Work instructions: If the records below hold pictures, omit them, and print exactly the lines from the first line through the line containing "Task: Select the Deep cleansing features text", inclusive.

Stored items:
+++

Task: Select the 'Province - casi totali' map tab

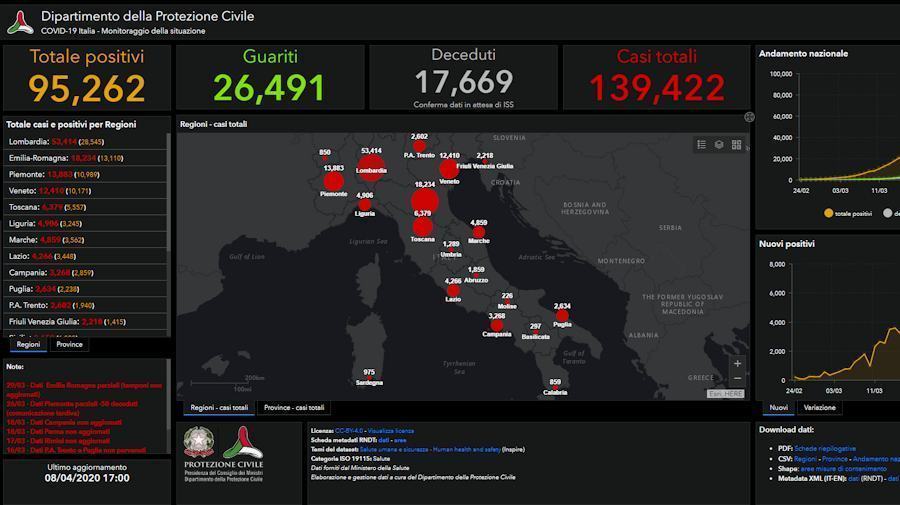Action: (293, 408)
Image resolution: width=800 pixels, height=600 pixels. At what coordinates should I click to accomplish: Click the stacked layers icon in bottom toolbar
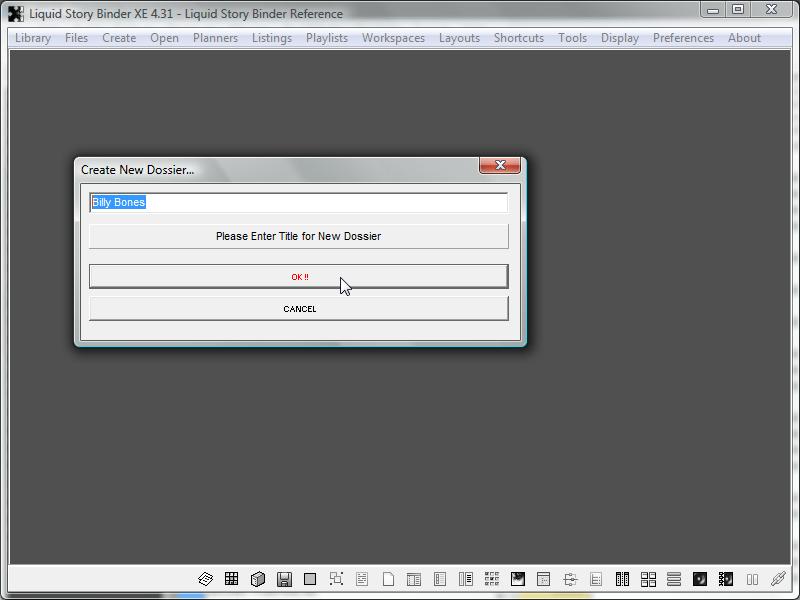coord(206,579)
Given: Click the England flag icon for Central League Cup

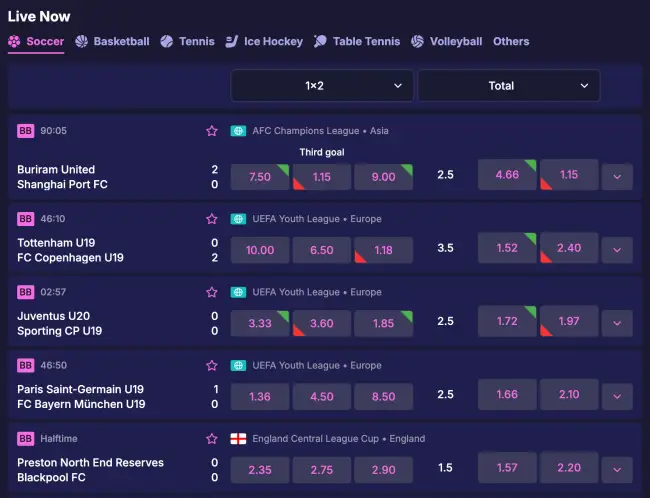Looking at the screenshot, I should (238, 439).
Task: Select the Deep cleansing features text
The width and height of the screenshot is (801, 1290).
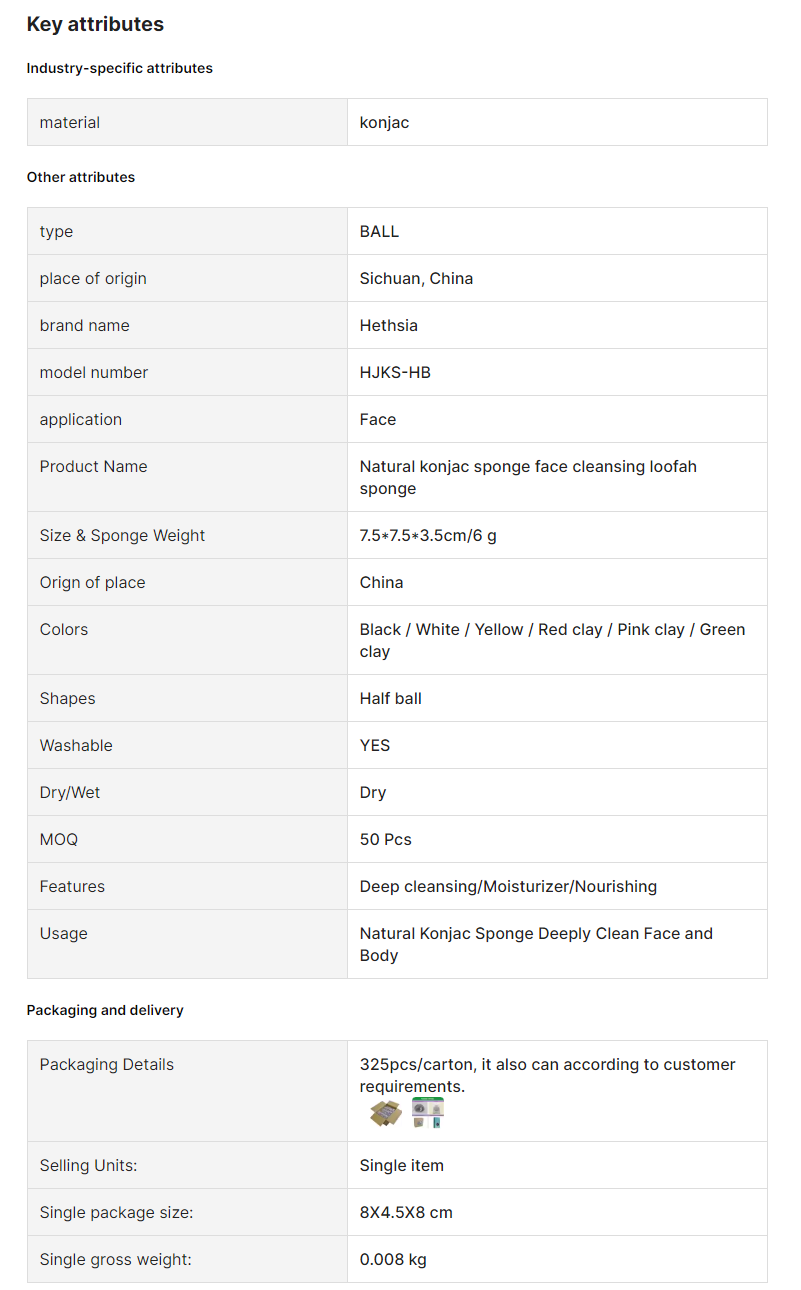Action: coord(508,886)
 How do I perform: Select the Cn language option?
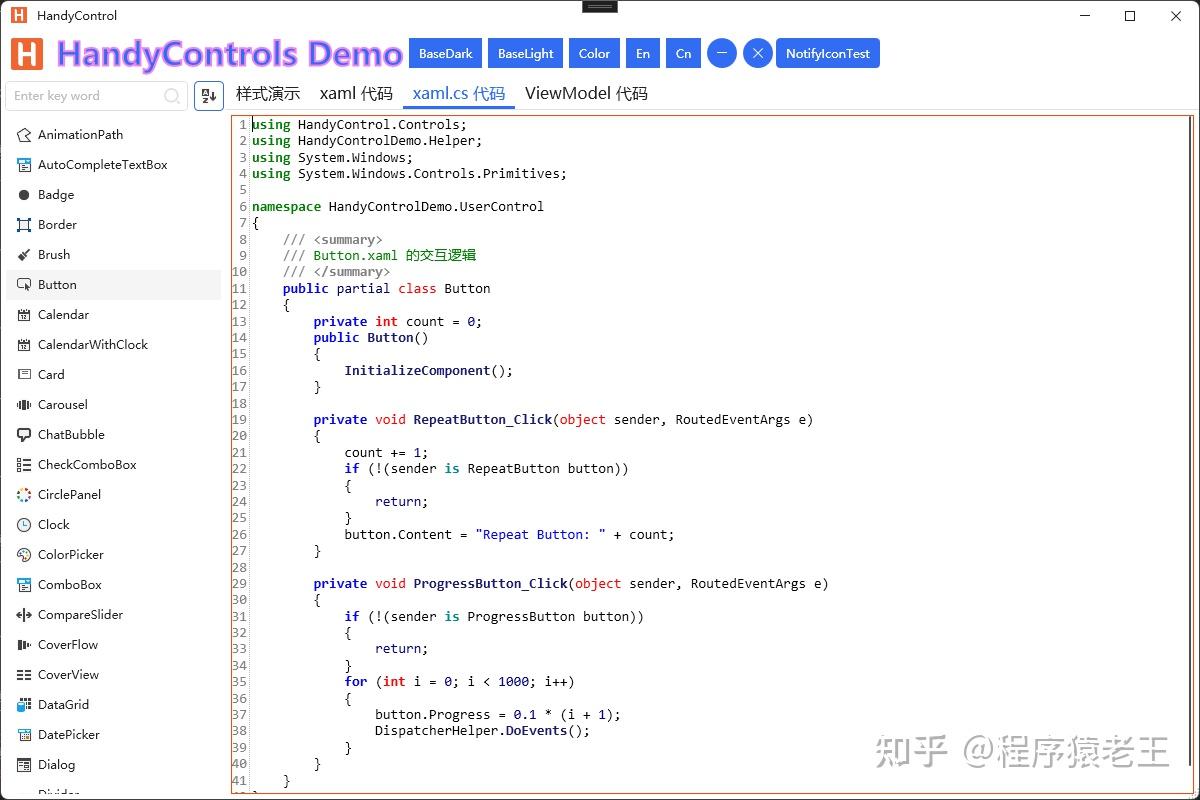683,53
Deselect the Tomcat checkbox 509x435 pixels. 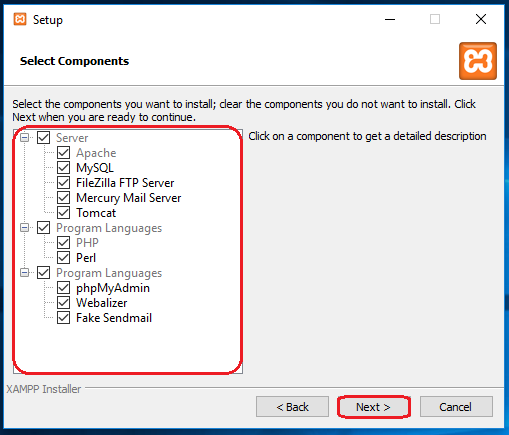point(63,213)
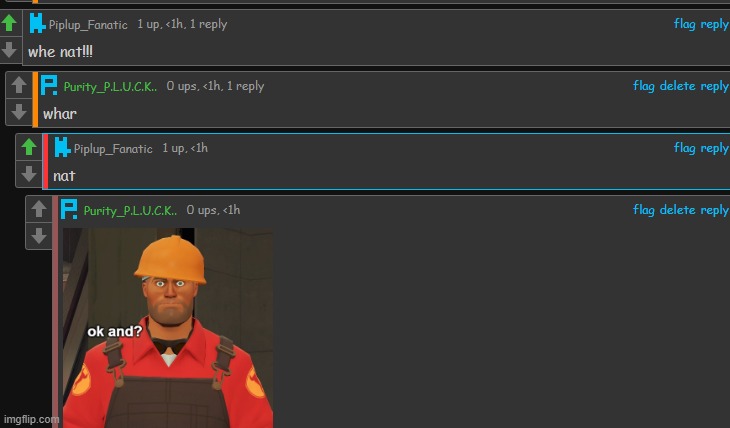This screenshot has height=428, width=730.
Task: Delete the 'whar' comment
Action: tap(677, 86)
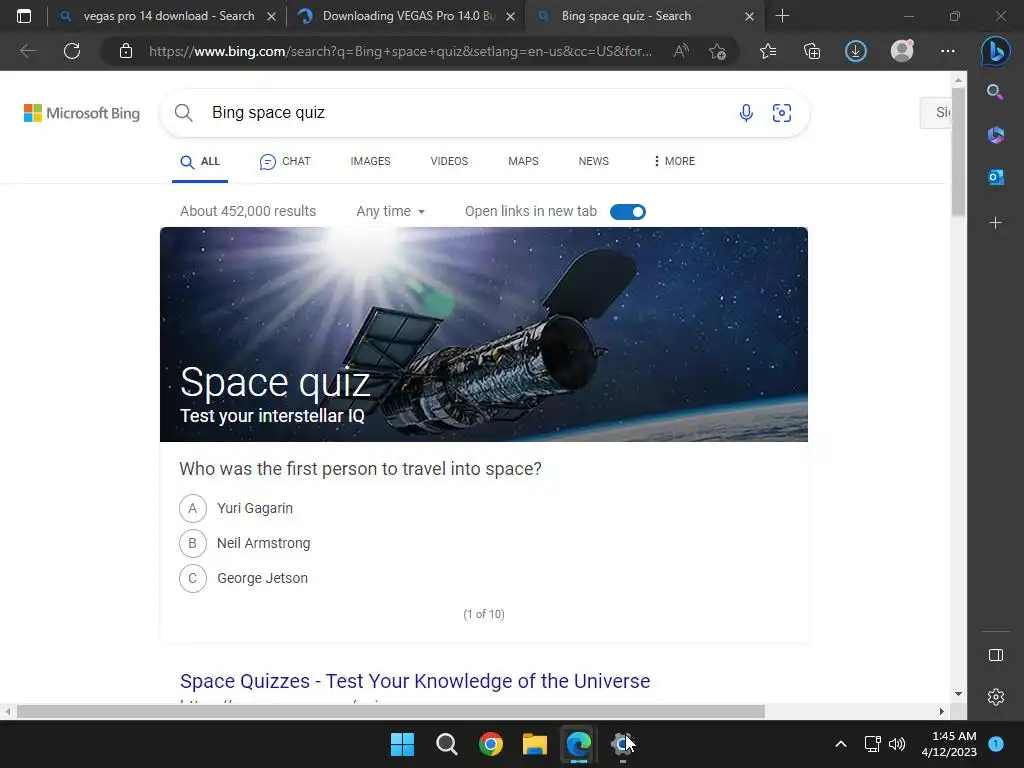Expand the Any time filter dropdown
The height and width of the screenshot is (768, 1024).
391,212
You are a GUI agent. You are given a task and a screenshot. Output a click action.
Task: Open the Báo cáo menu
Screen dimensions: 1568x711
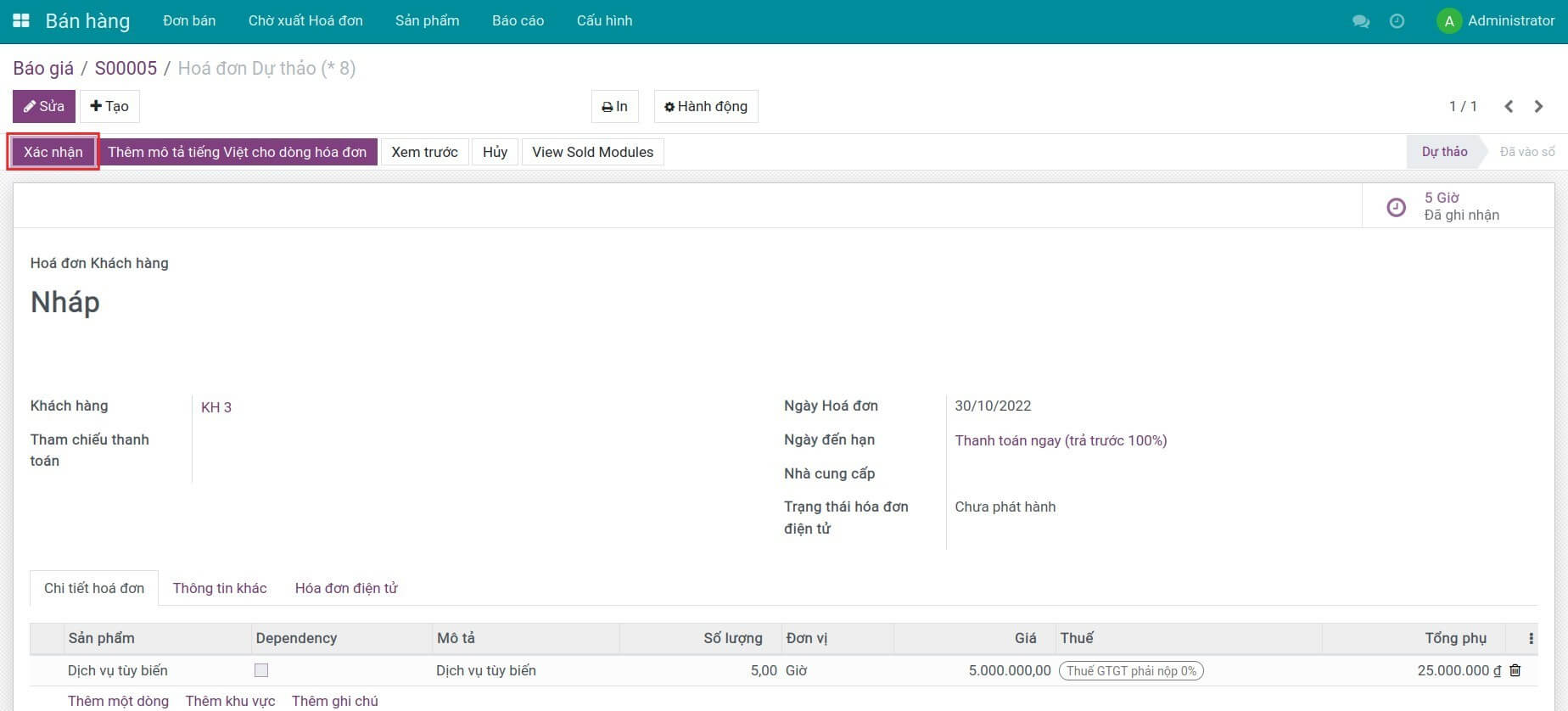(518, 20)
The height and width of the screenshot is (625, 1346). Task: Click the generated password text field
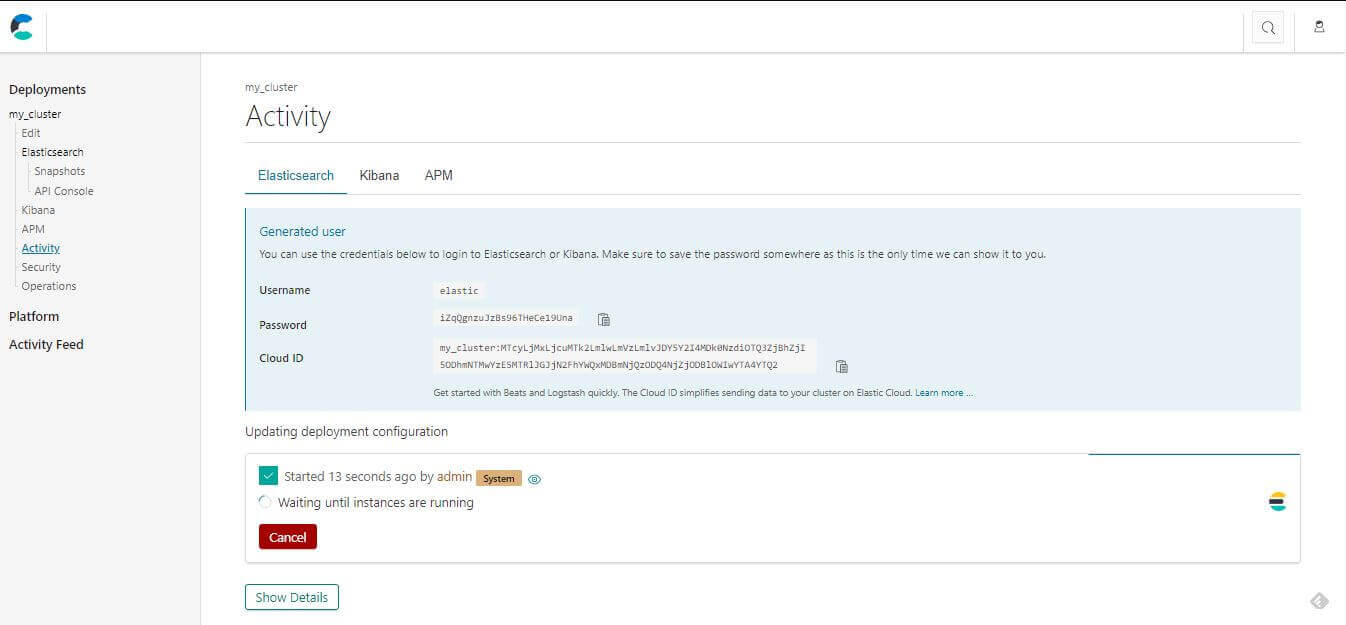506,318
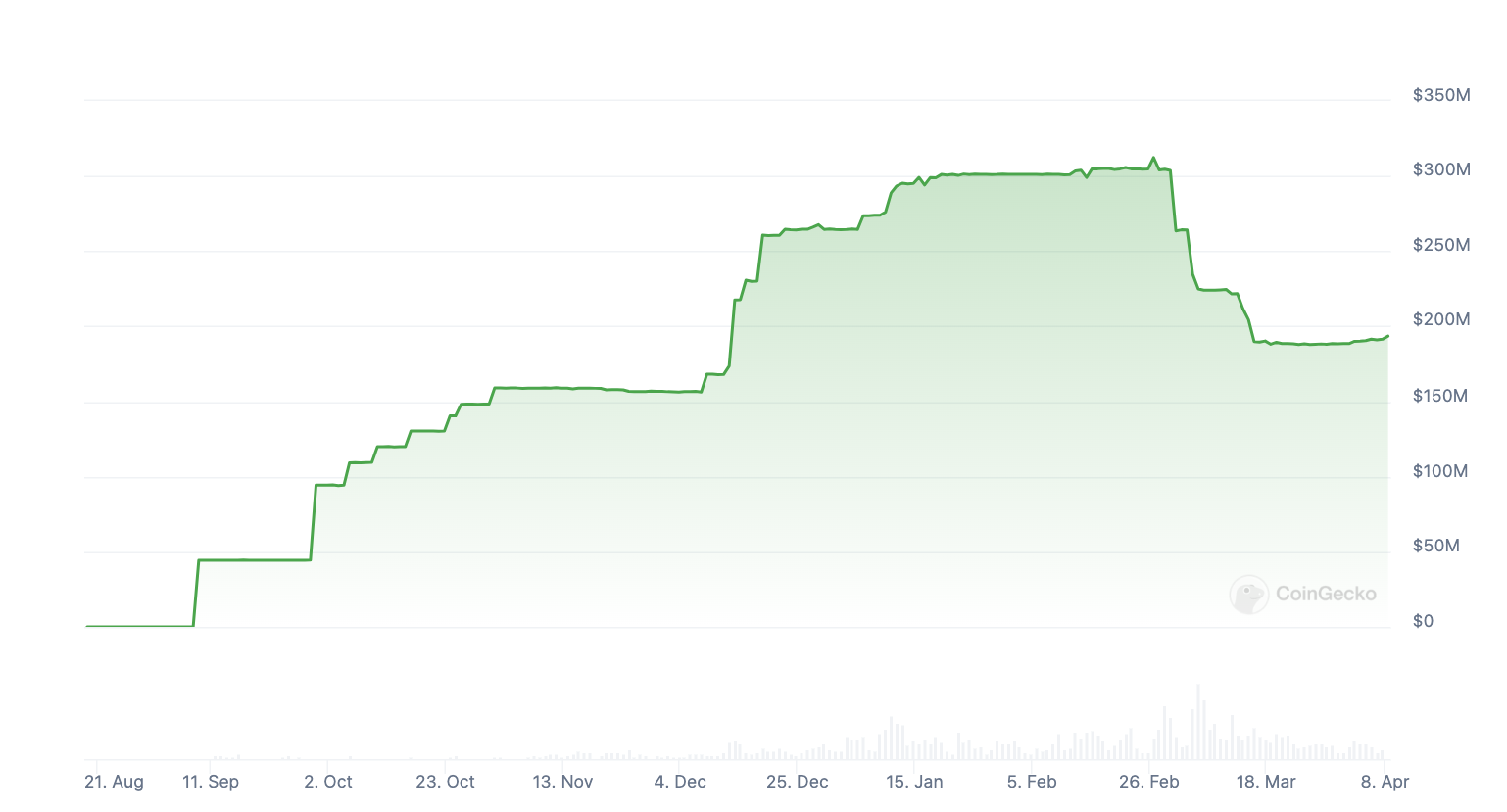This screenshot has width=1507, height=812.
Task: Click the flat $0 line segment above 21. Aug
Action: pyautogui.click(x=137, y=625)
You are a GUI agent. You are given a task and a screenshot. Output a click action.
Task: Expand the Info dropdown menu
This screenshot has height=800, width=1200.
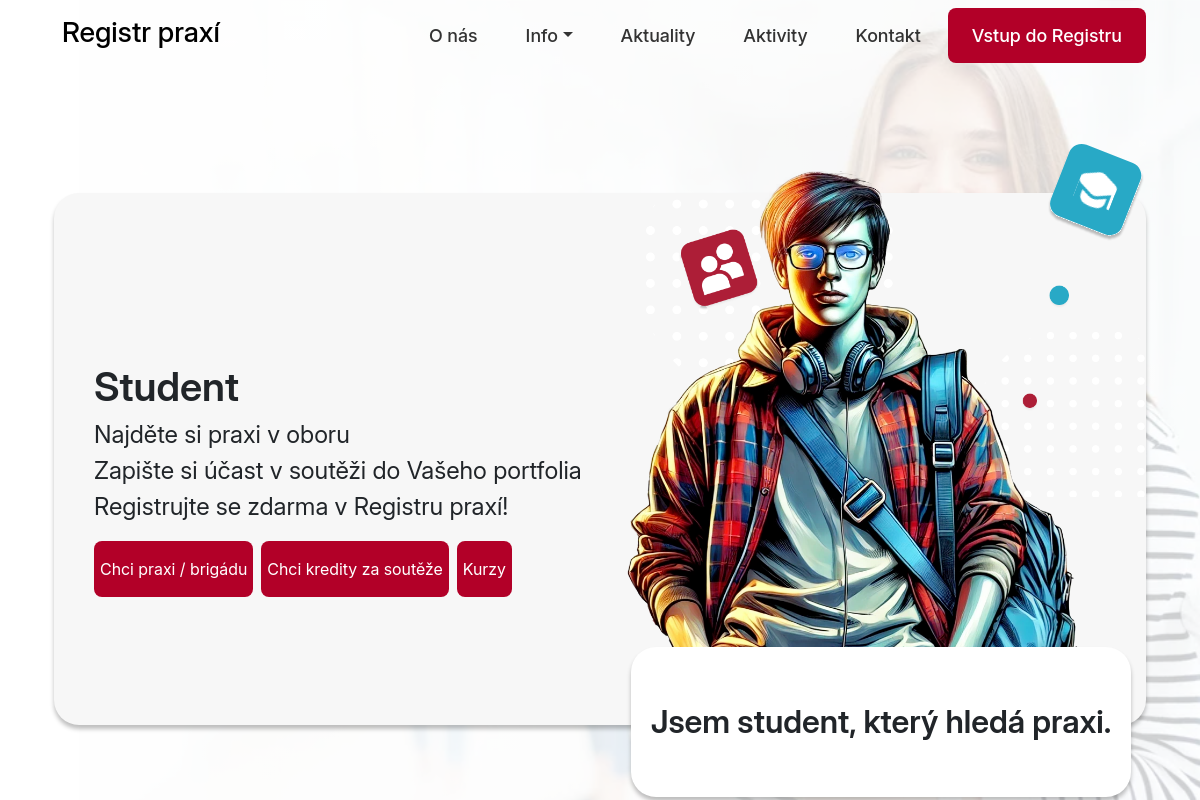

+++

Output for this exercise:
Task: Select the 'Province - casi totali' map tab

Action: (293, 408)
Image resolution: width=800 pixels, height=600 pixels. At what coordinates should I click to accomplish: Click the stacked layers icon in bottom toolbar
coord(206,579)
Given: Click the England flag icon for Central League Cup

Looking at the screenshot, I should (238, 439).
Task: Select the Deep cleansing features text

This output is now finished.